Exercise input:

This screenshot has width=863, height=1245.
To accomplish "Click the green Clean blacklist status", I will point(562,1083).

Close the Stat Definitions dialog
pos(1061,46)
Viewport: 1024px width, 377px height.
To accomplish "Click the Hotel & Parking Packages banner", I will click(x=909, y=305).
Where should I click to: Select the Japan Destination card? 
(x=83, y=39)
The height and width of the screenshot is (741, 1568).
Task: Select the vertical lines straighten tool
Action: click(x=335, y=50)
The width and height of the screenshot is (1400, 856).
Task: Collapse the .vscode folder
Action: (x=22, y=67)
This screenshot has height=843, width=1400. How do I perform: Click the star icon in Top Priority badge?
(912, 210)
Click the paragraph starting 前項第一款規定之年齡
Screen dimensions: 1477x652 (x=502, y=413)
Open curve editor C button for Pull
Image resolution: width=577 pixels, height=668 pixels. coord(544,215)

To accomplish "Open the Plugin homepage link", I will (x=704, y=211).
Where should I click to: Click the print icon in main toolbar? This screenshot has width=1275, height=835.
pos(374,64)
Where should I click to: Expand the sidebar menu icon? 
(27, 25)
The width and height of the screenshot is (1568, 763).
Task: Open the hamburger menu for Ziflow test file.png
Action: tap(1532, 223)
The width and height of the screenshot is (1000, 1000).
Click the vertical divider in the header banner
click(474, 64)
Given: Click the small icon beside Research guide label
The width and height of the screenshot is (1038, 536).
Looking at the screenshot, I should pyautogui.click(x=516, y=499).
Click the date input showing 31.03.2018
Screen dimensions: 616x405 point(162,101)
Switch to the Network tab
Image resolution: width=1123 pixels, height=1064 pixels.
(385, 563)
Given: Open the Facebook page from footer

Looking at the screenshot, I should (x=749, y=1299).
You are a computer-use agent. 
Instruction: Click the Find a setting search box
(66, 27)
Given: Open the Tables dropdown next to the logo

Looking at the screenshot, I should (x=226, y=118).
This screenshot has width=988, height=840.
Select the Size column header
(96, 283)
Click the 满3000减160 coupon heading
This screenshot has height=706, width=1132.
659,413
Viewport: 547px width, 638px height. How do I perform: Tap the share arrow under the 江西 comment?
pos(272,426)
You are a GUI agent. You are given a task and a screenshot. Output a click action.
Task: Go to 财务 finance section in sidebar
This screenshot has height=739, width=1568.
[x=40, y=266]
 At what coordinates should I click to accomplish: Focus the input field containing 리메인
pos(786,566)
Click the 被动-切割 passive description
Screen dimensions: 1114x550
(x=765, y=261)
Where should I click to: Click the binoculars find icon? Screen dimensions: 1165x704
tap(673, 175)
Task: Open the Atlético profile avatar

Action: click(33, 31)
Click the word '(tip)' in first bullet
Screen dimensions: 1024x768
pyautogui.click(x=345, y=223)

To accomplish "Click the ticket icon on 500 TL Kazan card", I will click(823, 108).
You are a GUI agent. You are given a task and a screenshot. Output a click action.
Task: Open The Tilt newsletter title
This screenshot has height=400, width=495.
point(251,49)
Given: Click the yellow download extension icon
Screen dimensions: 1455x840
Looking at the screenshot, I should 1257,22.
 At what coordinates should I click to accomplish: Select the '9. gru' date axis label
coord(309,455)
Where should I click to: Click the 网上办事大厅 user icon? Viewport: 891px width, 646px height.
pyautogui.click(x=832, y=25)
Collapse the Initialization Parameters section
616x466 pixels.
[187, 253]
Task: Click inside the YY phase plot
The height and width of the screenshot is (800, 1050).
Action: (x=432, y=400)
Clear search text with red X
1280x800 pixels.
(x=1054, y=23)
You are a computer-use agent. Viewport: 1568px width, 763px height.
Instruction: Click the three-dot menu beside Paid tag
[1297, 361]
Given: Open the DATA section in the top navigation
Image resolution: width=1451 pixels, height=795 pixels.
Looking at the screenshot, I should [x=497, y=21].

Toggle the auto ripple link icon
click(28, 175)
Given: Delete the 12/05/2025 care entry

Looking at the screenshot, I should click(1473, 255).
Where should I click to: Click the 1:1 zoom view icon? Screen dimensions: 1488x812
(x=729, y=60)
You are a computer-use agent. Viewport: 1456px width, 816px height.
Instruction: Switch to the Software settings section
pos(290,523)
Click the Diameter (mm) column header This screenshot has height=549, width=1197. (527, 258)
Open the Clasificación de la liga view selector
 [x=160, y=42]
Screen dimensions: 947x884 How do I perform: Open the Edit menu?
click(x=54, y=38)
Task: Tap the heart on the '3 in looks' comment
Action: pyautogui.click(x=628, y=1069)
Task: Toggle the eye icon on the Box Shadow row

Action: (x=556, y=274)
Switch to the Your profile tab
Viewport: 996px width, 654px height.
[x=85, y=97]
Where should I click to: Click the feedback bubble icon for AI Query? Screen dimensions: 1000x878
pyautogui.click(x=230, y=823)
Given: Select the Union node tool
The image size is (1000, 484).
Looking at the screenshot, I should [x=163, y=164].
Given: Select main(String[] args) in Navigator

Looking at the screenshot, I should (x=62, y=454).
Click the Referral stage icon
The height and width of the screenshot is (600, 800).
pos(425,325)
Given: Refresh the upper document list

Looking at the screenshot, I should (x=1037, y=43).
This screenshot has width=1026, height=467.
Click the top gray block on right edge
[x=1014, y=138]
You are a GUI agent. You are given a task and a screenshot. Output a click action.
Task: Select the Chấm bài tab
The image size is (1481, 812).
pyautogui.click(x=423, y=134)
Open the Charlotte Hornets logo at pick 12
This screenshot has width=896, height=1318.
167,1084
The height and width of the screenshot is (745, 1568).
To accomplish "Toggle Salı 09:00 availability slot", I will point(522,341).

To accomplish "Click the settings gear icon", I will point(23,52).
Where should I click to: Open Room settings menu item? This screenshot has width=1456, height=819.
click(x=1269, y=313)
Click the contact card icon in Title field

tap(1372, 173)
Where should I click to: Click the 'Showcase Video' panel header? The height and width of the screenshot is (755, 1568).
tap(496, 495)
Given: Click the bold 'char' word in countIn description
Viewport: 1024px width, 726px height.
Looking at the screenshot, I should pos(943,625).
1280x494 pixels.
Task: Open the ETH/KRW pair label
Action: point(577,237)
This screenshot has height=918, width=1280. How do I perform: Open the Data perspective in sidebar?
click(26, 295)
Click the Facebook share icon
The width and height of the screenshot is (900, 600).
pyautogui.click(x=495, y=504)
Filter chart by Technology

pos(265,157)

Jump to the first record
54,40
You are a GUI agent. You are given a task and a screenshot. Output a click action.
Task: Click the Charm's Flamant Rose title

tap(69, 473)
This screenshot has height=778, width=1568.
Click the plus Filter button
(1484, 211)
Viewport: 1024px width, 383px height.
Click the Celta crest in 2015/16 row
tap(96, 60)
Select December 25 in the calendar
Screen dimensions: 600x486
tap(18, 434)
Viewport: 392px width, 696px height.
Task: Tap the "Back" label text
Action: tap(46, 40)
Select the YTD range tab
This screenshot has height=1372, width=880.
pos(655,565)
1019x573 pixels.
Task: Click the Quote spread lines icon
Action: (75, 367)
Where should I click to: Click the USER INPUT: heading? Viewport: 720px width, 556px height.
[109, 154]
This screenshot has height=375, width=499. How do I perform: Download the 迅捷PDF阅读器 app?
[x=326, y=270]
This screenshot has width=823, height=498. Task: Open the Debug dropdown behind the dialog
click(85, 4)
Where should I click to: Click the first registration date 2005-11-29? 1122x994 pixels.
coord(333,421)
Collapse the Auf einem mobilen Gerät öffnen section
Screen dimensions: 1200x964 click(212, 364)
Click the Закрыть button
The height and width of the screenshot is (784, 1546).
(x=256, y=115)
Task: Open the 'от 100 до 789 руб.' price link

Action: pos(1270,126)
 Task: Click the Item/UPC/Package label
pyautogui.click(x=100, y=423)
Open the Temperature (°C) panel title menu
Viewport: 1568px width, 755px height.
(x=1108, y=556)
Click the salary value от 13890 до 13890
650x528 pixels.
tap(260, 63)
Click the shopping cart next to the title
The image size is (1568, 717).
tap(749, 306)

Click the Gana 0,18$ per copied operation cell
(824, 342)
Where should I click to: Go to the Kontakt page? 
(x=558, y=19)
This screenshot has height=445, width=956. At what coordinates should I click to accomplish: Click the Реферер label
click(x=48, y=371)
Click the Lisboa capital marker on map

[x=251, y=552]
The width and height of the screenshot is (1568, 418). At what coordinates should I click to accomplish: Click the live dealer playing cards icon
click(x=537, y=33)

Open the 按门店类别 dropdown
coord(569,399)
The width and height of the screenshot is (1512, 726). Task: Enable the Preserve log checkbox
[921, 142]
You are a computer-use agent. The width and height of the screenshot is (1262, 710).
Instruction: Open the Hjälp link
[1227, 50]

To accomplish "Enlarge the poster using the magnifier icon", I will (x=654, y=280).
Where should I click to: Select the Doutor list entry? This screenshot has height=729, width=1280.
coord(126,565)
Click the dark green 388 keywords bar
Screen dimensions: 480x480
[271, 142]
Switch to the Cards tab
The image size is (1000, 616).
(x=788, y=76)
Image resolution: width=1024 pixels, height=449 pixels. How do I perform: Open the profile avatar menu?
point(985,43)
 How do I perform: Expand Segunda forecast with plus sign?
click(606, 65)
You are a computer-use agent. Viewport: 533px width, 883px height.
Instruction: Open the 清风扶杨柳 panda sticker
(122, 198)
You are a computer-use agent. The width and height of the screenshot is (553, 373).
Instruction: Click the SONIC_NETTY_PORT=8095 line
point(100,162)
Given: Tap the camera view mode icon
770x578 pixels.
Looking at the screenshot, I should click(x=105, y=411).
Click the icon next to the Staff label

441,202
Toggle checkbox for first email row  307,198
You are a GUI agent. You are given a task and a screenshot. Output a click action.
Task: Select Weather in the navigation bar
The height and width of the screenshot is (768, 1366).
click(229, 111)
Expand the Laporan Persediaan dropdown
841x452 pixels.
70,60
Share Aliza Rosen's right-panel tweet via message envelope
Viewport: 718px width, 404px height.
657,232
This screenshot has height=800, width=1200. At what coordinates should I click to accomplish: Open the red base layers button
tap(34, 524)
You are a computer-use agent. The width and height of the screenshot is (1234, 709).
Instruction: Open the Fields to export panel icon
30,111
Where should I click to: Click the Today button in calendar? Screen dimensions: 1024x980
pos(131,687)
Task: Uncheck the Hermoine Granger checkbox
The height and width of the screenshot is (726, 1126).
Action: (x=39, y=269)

Task objective: Among the lines above, repeat exactly those from the line with "Instruction: Click the Find" to the line with "Task: Go to 财务 finance section in sidebar", counting both ends.

Result:
Instruction: Click the Find a setting search box
(66, 27)
Given: Open the Tables dropdown next to the logo

Looking at the screenshot, I should (x=226, y=118).
This screenshot has width=988, height=840.
Select the Size column header
(96, 283)
Click the 满3000减160 coupon heading
This screenshot has height=706, width=1132.
659,413
Viewport: 547px width, 638px height. How do I perform: Tap the share arrow under the 江西 comment?
pos(272,426)
You are a GUI agent. You are given a task and a screenshot. Output a click action.
Task: Go to 财务 finance section in sidebar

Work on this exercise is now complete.